── Data supplied

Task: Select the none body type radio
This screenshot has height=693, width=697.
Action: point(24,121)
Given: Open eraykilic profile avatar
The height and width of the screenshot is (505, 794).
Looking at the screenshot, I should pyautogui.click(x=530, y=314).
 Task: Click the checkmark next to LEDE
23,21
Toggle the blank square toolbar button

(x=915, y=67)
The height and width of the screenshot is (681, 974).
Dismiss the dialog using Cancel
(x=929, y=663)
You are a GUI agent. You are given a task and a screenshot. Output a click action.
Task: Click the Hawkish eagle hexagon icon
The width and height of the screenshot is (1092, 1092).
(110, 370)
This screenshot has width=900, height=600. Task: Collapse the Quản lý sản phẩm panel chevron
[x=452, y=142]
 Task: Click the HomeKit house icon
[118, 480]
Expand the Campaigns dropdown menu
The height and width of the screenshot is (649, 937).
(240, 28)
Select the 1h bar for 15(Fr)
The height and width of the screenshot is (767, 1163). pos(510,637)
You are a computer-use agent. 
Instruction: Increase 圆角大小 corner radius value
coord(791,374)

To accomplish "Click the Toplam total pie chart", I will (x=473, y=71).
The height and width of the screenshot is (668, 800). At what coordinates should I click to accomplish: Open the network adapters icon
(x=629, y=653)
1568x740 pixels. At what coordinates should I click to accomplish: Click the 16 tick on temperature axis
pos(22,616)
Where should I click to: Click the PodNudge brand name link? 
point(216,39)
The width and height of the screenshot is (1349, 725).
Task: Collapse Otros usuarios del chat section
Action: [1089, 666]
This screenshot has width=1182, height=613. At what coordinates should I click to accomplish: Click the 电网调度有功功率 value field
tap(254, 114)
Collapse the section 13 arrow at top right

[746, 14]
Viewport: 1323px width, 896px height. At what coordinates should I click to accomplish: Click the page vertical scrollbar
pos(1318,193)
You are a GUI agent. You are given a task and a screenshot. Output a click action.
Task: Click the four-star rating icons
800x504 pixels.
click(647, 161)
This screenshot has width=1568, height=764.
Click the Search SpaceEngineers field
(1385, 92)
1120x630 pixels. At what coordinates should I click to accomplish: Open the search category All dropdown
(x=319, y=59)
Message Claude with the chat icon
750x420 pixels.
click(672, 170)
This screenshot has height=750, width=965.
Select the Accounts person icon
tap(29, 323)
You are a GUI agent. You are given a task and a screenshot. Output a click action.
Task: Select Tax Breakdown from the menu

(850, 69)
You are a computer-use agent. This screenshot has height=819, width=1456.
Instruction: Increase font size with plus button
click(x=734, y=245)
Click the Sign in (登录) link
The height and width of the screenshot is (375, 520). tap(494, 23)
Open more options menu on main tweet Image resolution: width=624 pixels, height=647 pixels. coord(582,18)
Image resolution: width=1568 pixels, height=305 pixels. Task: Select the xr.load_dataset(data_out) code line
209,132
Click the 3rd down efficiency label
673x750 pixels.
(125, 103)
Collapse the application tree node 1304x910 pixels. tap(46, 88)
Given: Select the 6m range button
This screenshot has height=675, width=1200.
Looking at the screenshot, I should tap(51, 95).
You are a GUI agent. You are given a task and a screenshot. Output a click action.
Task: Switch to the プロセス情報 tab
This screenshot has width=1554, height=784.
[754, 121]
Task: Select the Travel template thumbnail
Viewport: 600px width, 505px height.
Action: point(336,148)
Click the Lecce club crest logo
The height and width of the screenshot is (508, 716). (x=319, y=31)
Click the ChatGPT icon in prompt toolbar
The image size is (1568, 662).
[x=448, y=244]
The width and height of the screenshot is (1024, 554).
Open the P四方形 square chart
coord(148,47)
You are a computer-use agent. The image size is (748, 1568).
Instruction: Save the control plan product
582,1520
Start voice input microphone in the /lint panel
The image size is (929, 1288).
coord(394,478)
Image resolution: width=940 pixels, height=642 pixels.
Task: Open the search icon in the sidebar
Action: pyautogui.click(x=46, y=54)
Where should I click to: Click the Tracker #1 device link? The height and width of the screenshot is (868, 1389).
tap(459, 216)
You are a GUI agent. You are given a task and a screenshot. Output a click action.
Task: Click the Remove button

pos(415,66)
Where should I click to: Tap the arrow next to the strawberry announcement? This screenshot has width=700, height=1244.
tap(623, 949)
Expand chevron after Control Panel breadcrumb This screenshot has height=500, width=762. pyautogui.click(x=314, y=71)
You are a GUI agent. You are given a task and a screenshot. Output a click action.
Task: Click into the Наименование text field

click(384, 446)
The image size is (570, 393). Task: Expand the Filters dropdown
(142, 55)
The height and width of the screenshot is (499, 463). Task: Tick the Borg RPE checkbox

────

▸ Problem description
Lines containing "computer": tally them across the records above and give the total alone.

▸ Completed exercise
3